Fiction Grounded in the Harsh Reality of Ethiopia

BOOKS

TO ASMARA by Thomas Keneally, New York: Warner Books, 290 pp., $18.95

(London publication in November)

IN a world awash with revolutionary movements - and only the flimsiest coverage of foreign news in the popular media - it's often hard to tell whether a given ``liberation army'' is a band of fervent idealists, a party of dangerous ideologues, a gang of hate-filled terrorists, or the incipient Washingtons and Jeffersons of republics yet to be realized.

Dedicated to ``the brave Eritrean People's Liberation Front,'' Thomas Keneally's latest novel is an attempt to fill in the face of a movement that over the past quarter century, virtually unsupported by any major world power, has been waging a guerrilla war against the government of Ethiopia.

Formerly a separate Italian colony in the Horn of Africa, Eritrea became federated with Ethiopia in 1952 by a decision of the United Nations that did not take account of the wishes of the Eritreans, who found themselves discriminated against by people they deemed their cultural inferiors (a by-now classic paradigm that will be recognizable to those who have studied the fate of Jews in Poland, Tamils in Sri Lanka, Biafrans in Nigeria).

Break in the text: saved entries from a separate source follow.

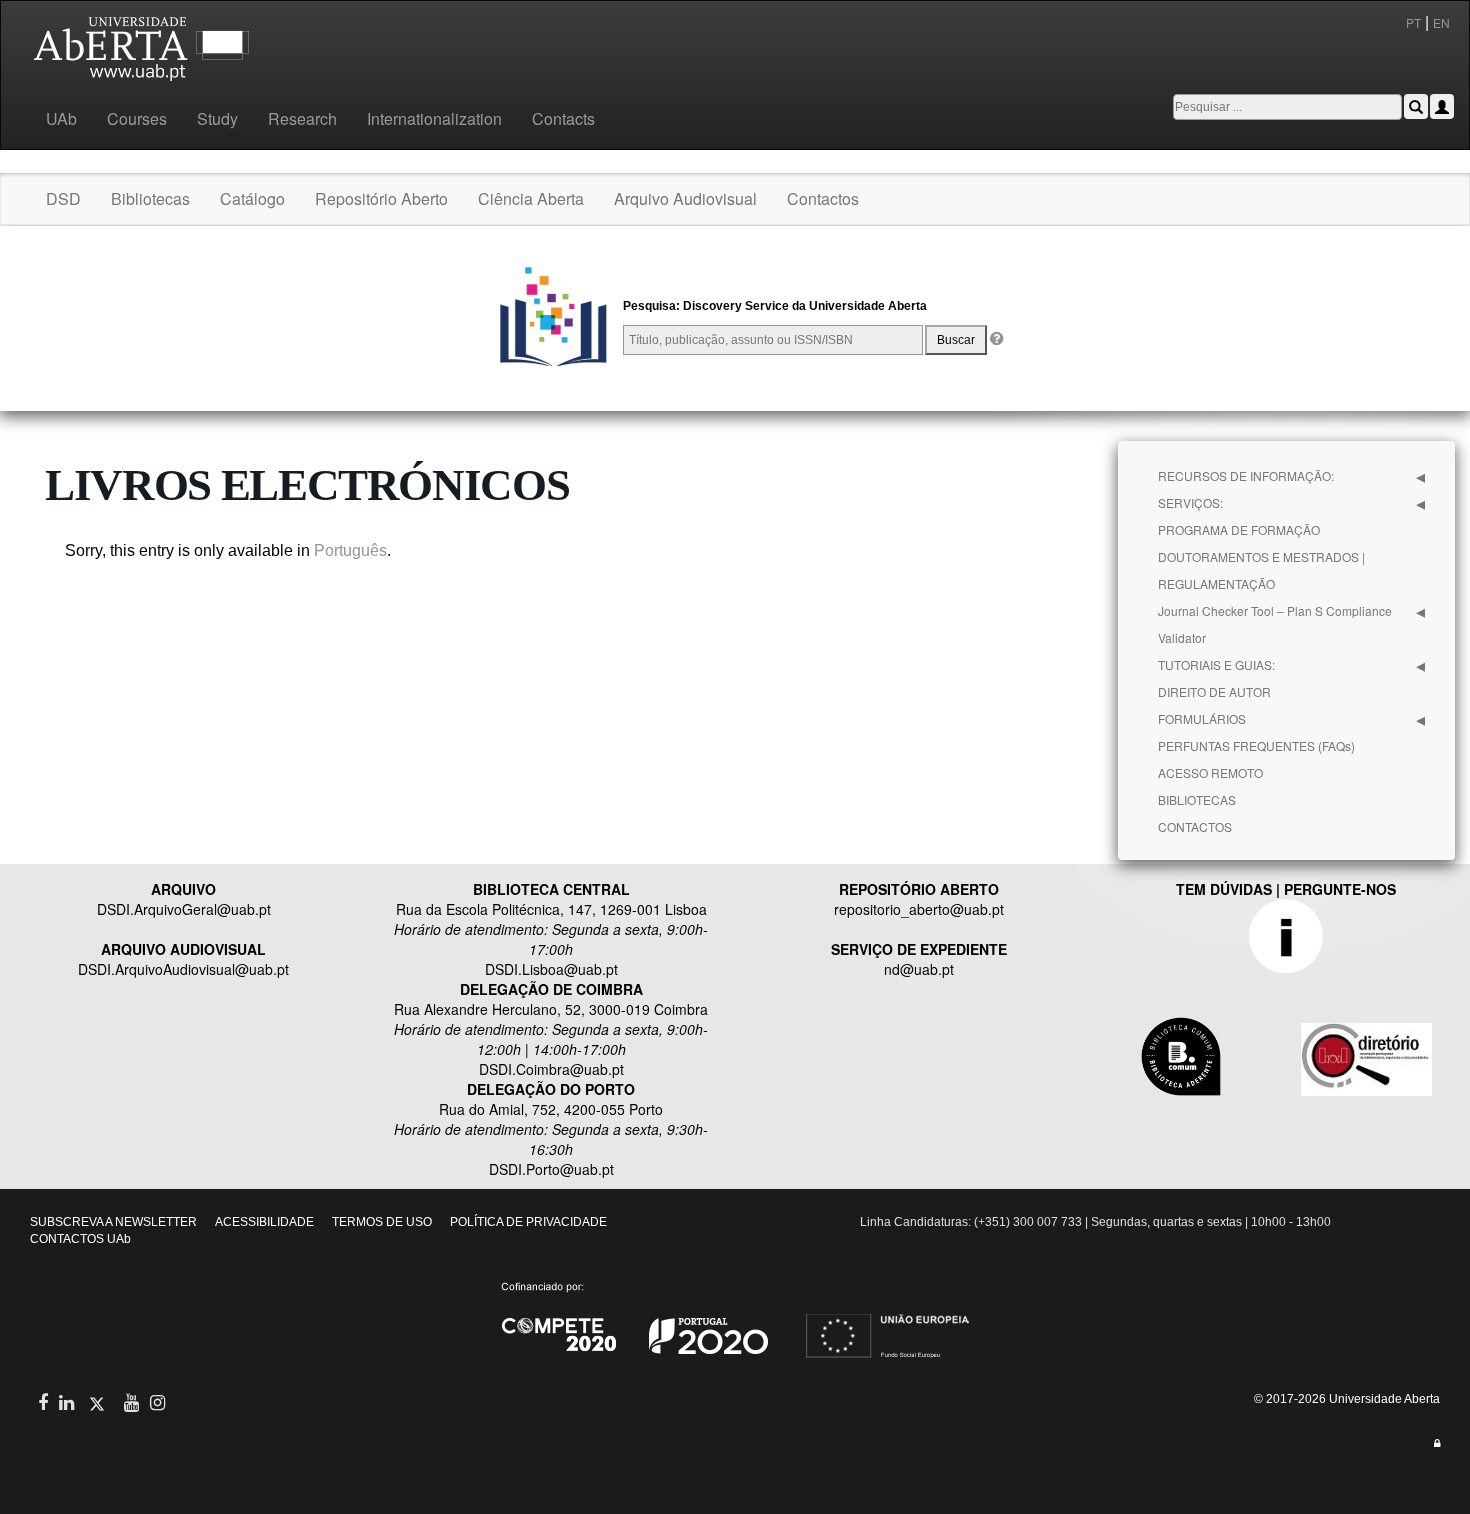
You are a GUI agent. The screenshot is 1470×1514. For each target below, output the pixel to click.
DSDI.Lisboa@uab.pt (551, 969)
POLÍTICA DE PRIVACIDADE (528, 1222)
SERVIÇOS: (1190, 502)
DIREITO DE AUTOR (1214, 691)
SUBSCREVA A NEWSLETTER (113, 1222)
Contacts (563, 118)
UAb (61, 118)
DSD (63, 198)
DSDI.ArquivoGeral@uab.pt (184, 909)
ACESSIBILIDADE (264, 1222)
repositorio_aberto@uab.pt (919, 909)
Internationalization (434, 118)
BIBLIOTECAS (1197, 799)
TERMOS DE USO (382, 1222)
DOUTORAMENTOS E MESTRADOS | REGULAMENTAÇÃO (1261, 570)
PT (1413, 22)
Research (302, 118)
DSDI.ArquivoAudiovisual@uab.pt (183, 969)
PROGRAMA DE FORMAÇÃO (1239, 529)
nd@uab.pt (919, 969)
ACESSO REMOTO (1210, 772)
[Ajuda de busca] (995, 340)
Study (217, 118)
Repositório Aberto (381, 198)
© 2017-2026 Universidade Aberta (1347, 1399)
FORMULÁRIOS (1202, 718)
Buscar (956, 340)
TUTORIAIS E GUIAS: (1216, 664)
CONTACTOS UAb (80, 1239)
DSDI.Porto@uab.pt (551, 1169)
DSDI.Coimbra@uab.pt (551, 1069)
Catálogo (252, 198)
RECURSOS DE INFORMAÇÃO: (1246, 475)
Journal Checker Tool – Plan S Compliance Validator (1275, 624)
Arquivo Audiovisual (685, 198)
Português (350, 550)
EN (1443, 22)
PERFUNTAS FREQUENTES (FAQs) (1256, 745)
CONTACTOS (1195, 826)
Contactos (823, 198)
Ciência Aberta (531, 198)
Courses (137, 118)
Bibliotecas (150, 198)
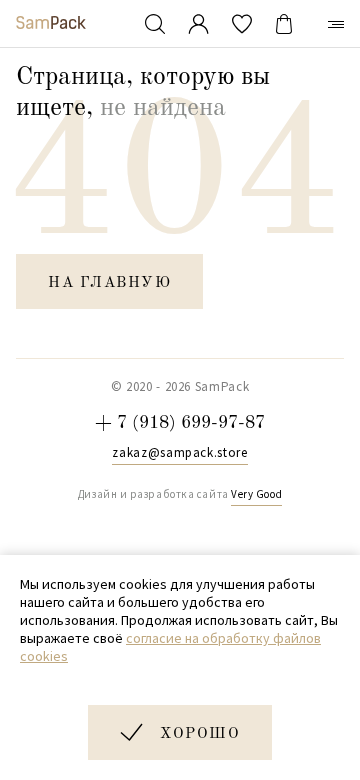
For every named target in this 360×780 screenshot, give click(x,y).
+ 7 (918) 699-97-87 (180, 423)
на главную (109, 283)
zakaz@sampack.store (179, 453)
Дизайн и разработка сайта (180, 494)
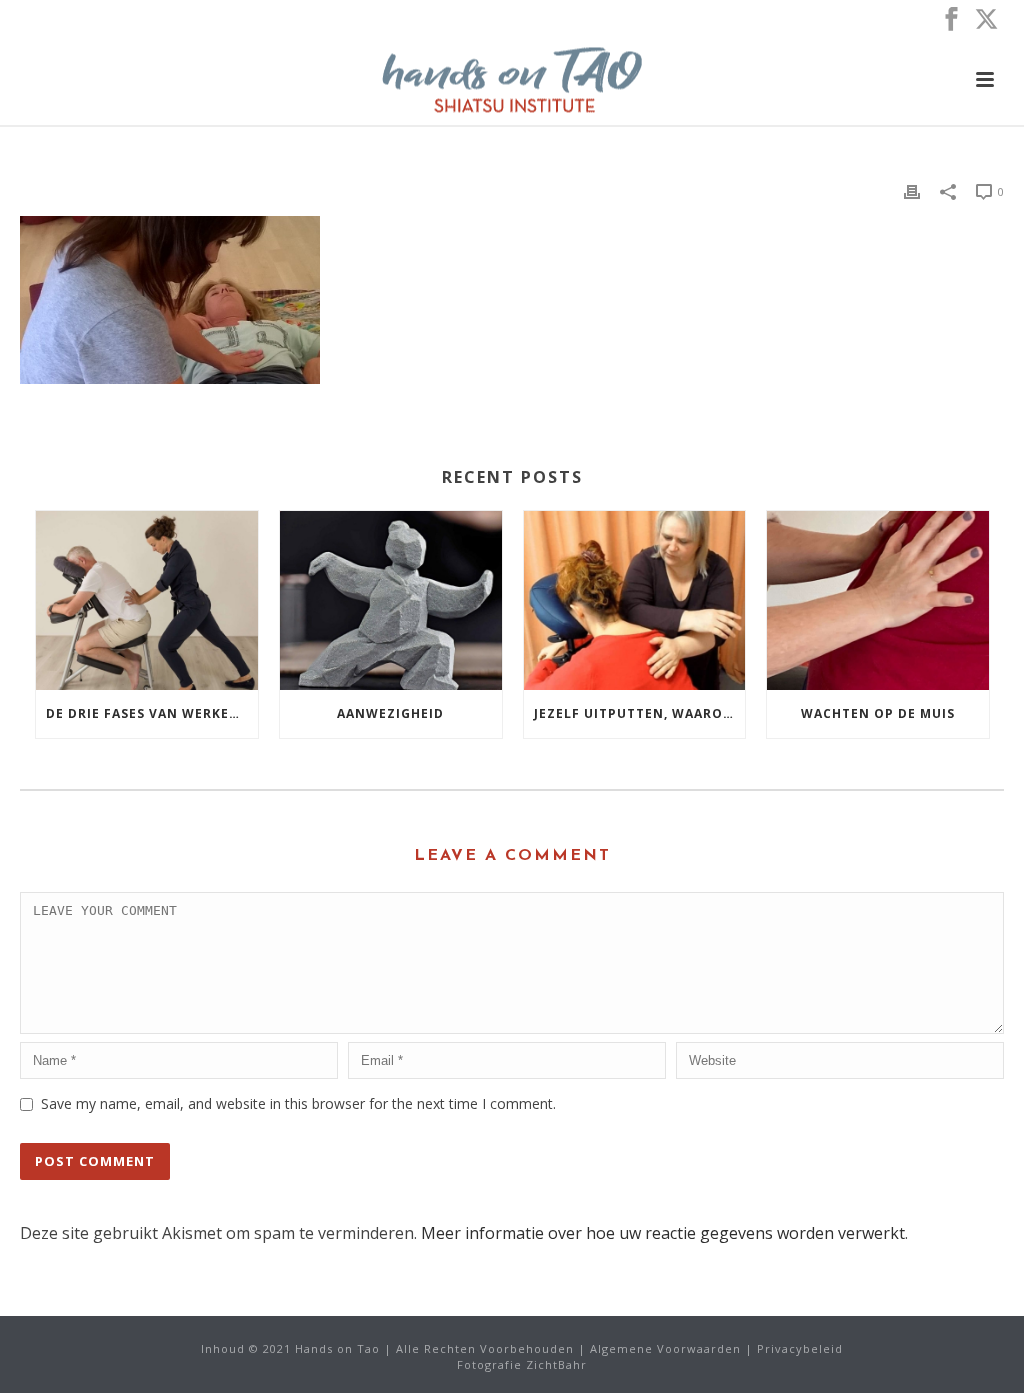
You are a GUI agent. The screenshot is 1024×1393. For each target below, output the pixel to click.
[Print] (912, 190)
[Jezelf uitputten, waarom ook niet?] (635, 600)
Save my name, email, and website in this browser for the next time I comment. (298, 1103)
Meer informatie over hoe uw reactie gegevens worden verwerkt (663, 1233)
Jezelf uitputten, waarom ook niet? (640, 713)
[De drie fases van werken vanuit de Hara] (147, 600)
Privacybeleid (800, 1348)
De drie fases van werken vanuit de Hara (152, 713)
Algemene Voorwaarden (665, 1348)
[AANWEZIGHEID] (391, 600)
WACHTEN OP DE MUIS (878, 713)
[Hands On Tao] (512, 80)
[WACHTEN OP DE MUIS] (878, 600)
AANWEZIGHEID (390, 713)
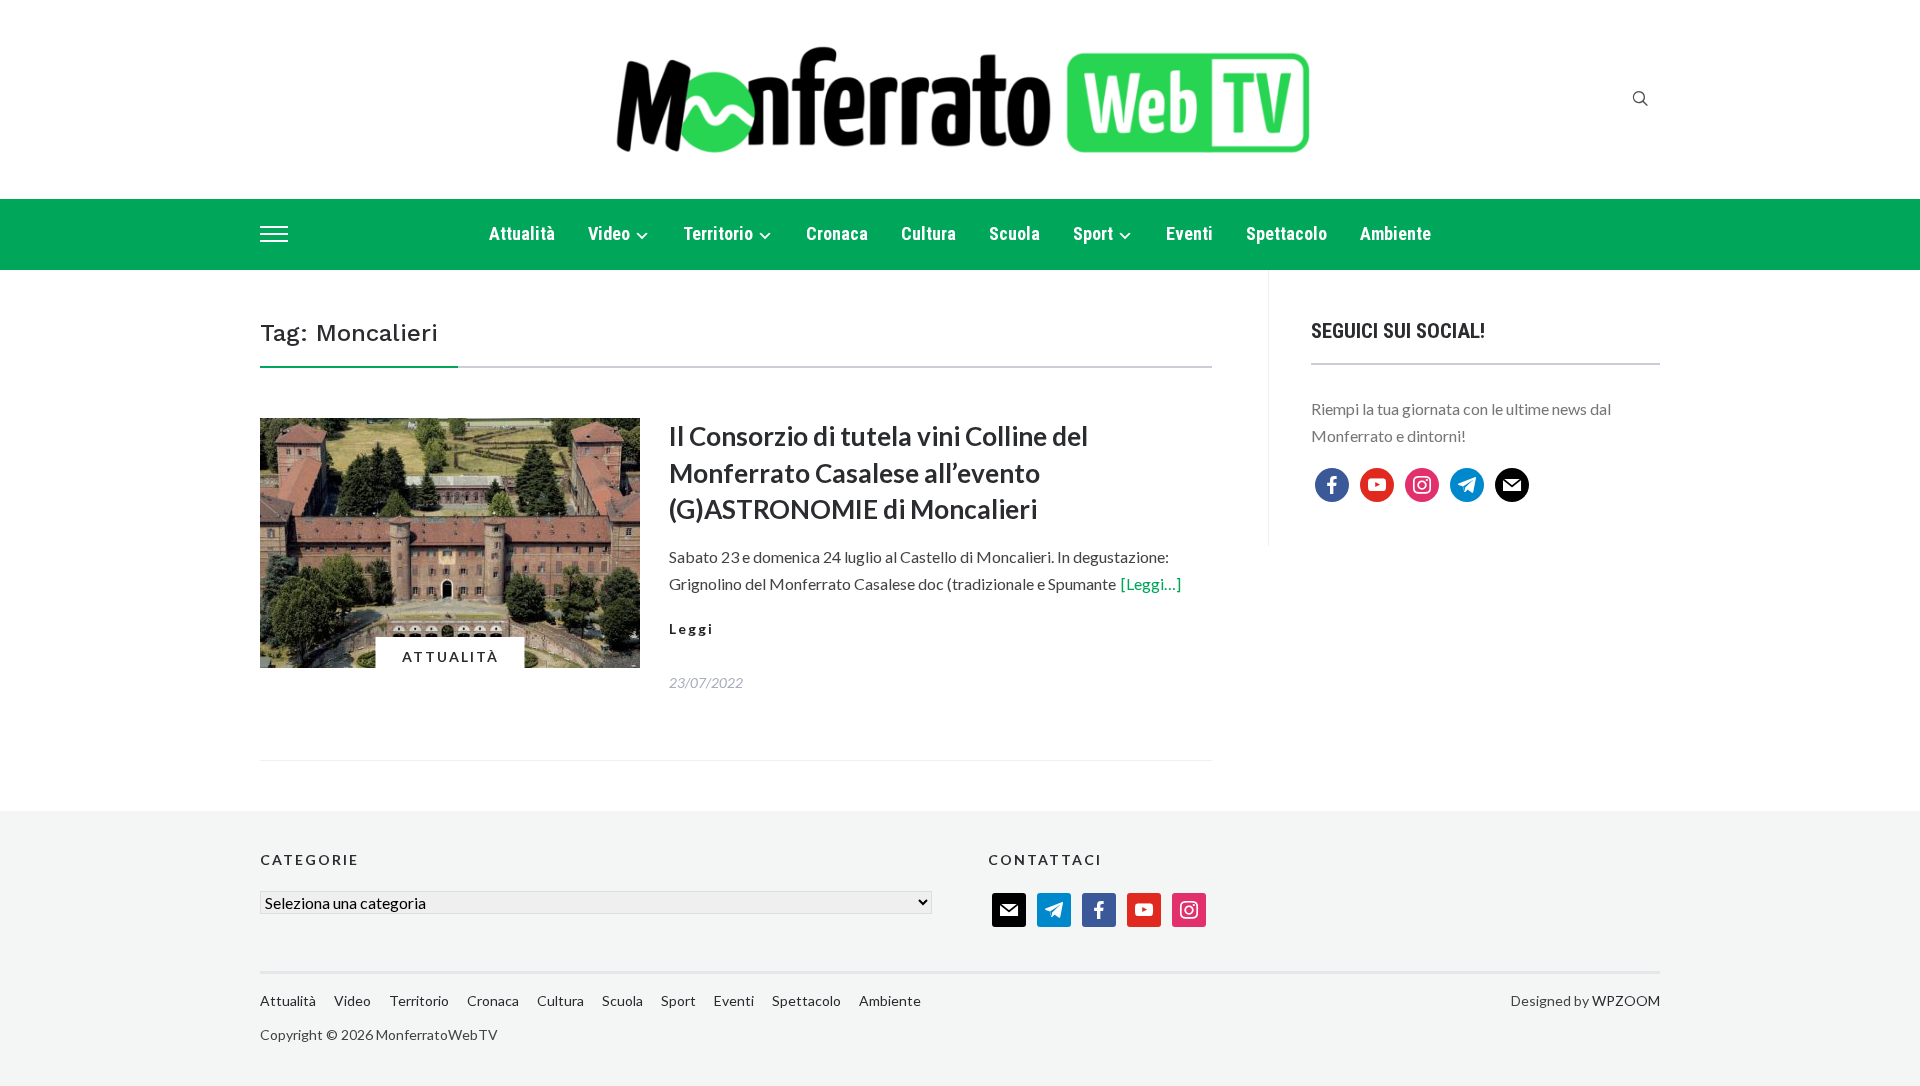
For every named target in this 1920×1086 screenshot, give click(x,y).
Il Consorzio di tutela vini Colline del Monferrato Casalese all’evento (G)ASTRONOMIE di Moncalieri (878, 472)
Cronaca (837, 233)
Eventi (1189, 233)
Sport (1093, 233)
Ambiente (1395, 233)
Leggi (691, 628)
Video (609, 233)
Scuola (1014, 233)
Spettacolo (1286, 233)
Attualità (522, 233)
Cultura (928, 233)
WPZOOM (1626, 1000)
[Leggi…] (1151, 583)
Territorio (718, 233)
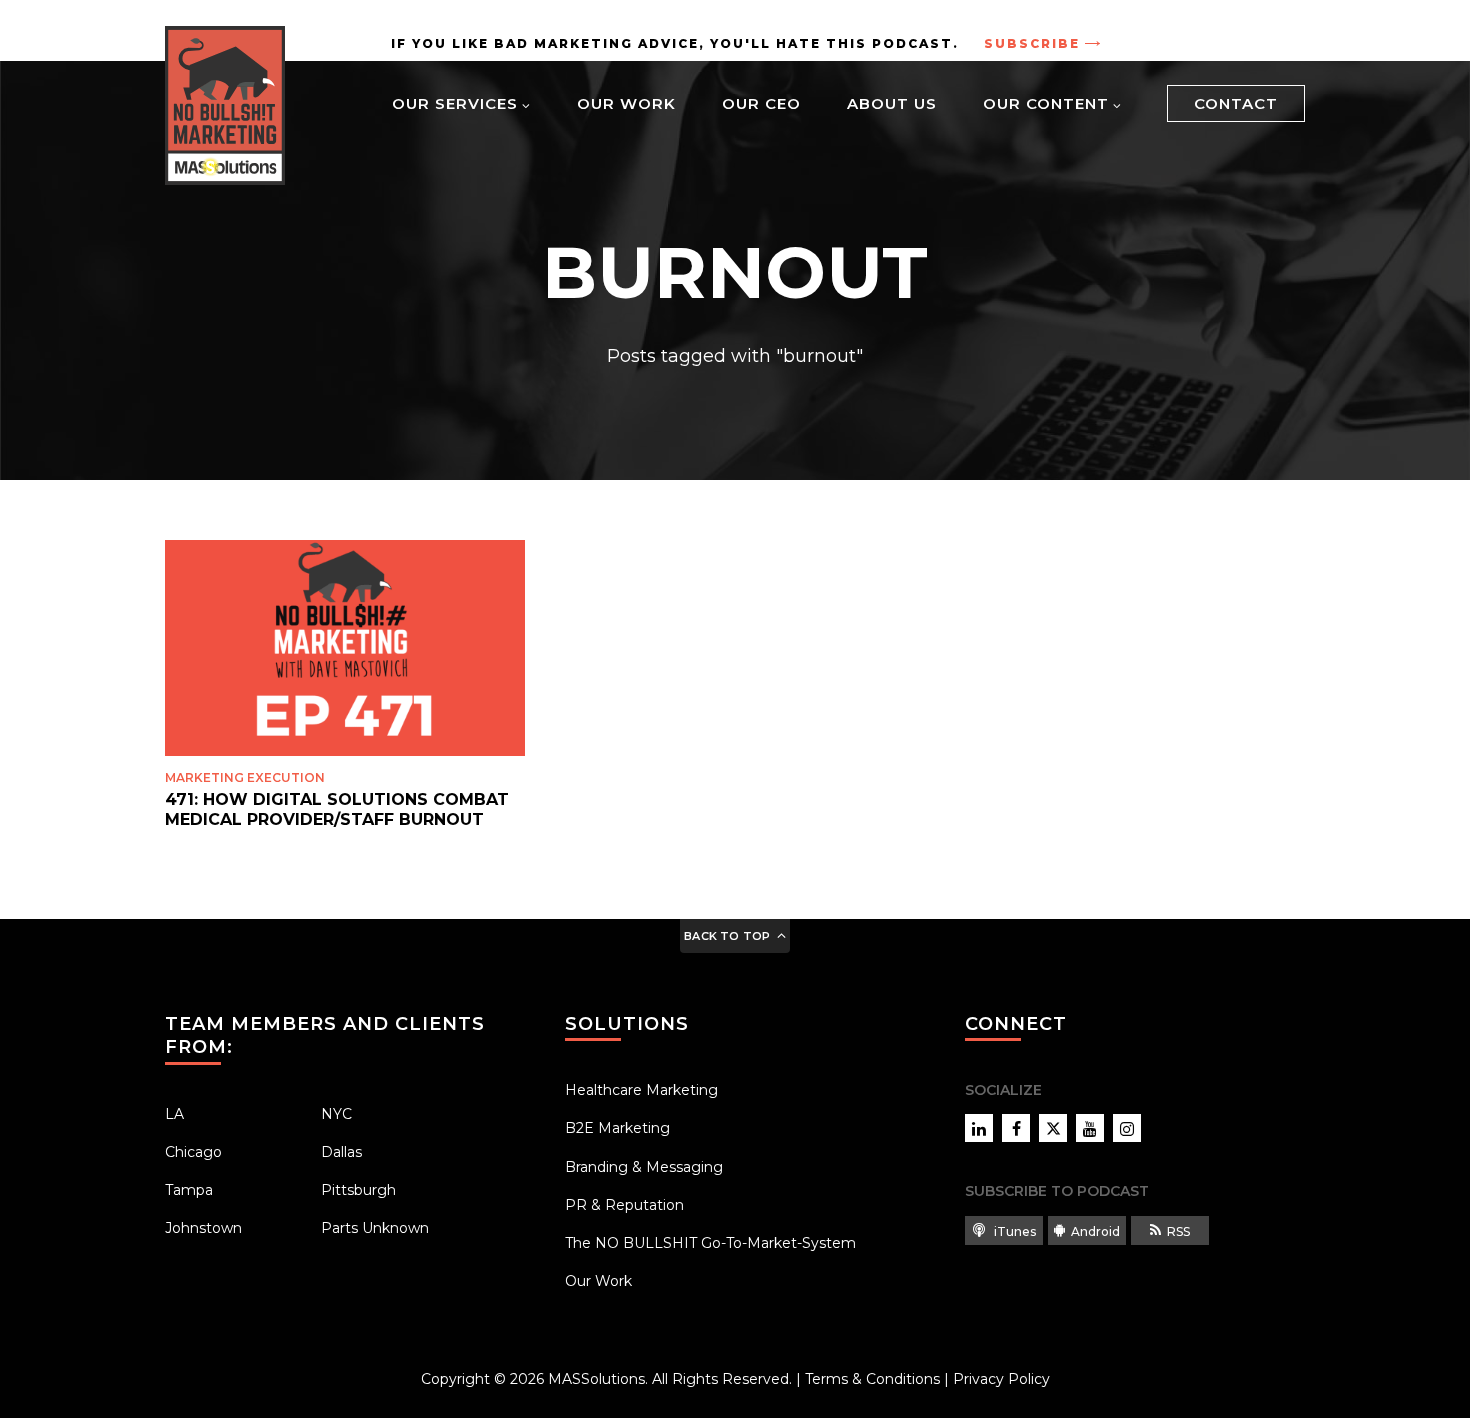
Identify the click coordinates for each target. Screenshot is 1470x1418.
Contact (1236, 103)
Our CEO (761, 103)
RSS (1178, 1231)
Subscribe (1032, 43)
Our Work (626, 103)
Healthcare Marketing (641, 1090)
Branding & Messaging (644, 1167)
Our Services (455, 103)
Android (1095, 1231)
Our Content (1046, 103)
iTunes (1013, 1231)
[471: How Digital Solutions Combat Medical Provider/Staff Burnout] (345, 648)
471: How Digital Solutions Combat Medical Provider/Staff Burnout (337, 809)
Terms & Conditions (872, 1379)
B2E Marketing (617, 1128)
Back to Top (727, 936)
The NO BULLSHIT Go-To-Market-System (710, 1243)
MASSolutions (596, 1379)
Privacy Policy (1001, 1379)
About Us (892, 103)
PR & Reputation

The demise of Ethiopia's Emperor Haile Selassie in 1975, far from improving the situation, left in place the Soviet-supported regime of President Mengistu Haile Mariam, described in the normally dispassionate Hammond Almanac as ``one of the most brutal and arbitrary ... in power today.''

The complexities of the political situation have, understandably, been overshadowed in the world's attention by the terrible famines that have plagued the region. Acknowledging this problem in perception, Keneally begins with the image of a Bob Geldorf-like rock singer pleading for famine relief and denouncing the rebels who recently blew up a convoy of trucks bearing food to the starving.

Timothy Darcy, the Australian journalist who narrates ``To Asmara,'' senses the presence of a more complicated story behind the 45-second television news segment. His journey to the Eritrean provincial capital, Asmara, is presented as an attempt to discover the larger truth.

What he finds is a country where military vehicles are often disguised as relief agency trucks and where famine is as much a product of human mismanagement as of natural disaster.

Darcy undertakes his journey at the behest of an Eritrean rebel leader, and travels with Eritrean rebels as his guides. Three other Westerners are in his party: Mark Henry, a sardonic American aid worker; Lady Julia Ashmore-Smith, an unflappable middle-aged feminist committed to saving African women from the horrific ritual of female circumcision; and Christine Malm'edy, a young French girl whose search for her father, a famous photojournalist, becomes the focus of the journey.

As they visit the bunkers, the villages, the brilliantly improvised hospitals and schools run by the Eritrean People's Liberation Front, they are increasingly impressed - indeed, astonished - by the courage, intelligence, resourcefulness, and moral superiority of this particular revolutionary movement.

Only Mark Henry, the sardonic American, is peculiarly resistant to the general mood, and by the end of the book we understand just why he always seems to become hostile the more admirably the Eritreans behave.

When a novel deals this closely with current political events, the nonspecialist reader faces the problem of how to judge the accuracy - in points of fact and in the larger spirit of truth - of the novelist's rendition of reality.

Given what one knows of the Ethiopian regime and of the long duration of Eritrean resistance, ``To Asmara'' seems a credible account. Keneally spent just three months in Africa researching the book, but writes with conviction.

In showing us the difficulties his characters have in overcoming their skepticism, he invites us to trust their (and his) perceptions of the Eritreans as Washingtons and Jeffersons of their cause.

When so many of us in the West remain blind to the injustices black people suffer at the hands of other blacks, any writer who helps us see a picture that does not happen to reflect our own narrower concern with ``racism'' is performing a vital service.

``To Asmara'' is an effective and affecting attempt to present the struggle of a self-reliant people in a form that should appeal to a wide readership.

Judged ``merely'' as a novel, ``To Asmara'' is one of Keneally's best efforts: suspenseful, well-paced, a balanced blend of action and depth, reasonably well-written, and increasingly engrossing to read after some initial awkwardness.

It is, assuredly, a novel that draws its power from the urgency of the real events it portrays: Were there no such country as Ethiopia, no such people as the Eritreans, no famine, no torture, Keneally's story of some fictional struggle in an imaginary country would not be strong enough to compel the response we give to great political allegories, like ``Lord of the Flies'' or ``Nineteen Eighty-Four.''

But the reality behind Keneally's fiction is part of its impact, cannot help being so, and it seems only fair that a novel that lends itself to the purpose of calling attention to real events should also draw strength from its association with those events.